| What to do |
Go through the records below and show every line with the string "desejo".

^^^^

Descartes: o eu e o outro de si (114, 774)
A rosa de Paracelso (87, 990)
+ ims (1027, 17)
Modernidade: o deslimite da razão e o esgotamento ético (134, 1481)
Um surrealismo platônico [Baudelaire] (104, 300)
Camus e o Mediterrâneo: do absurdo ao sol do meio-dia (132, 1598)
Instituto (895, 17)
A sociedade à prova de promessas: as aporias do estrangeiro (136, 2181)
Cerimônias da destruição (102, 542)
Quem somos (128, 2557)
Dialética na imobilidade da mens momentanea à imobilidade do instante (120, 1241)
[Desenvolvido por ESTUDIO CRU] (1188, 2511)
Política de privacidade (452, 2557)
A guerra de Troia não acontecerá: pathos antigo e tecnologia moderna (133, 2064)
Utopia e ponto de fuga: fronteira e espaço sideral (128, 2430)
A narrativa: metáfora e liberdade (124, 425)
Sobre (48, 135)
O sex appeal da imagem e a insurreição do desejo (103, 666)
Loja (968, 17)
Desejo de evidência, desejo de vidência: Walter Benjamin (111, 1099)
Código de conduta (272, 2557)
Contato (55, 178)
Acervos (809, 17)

^^^^

| The completed task |
O sex appeal da imagem e a insurreição do desejo (103, 666)
Desejo de evidência, desejo de vidência: Walter Benjamin (111, 1099)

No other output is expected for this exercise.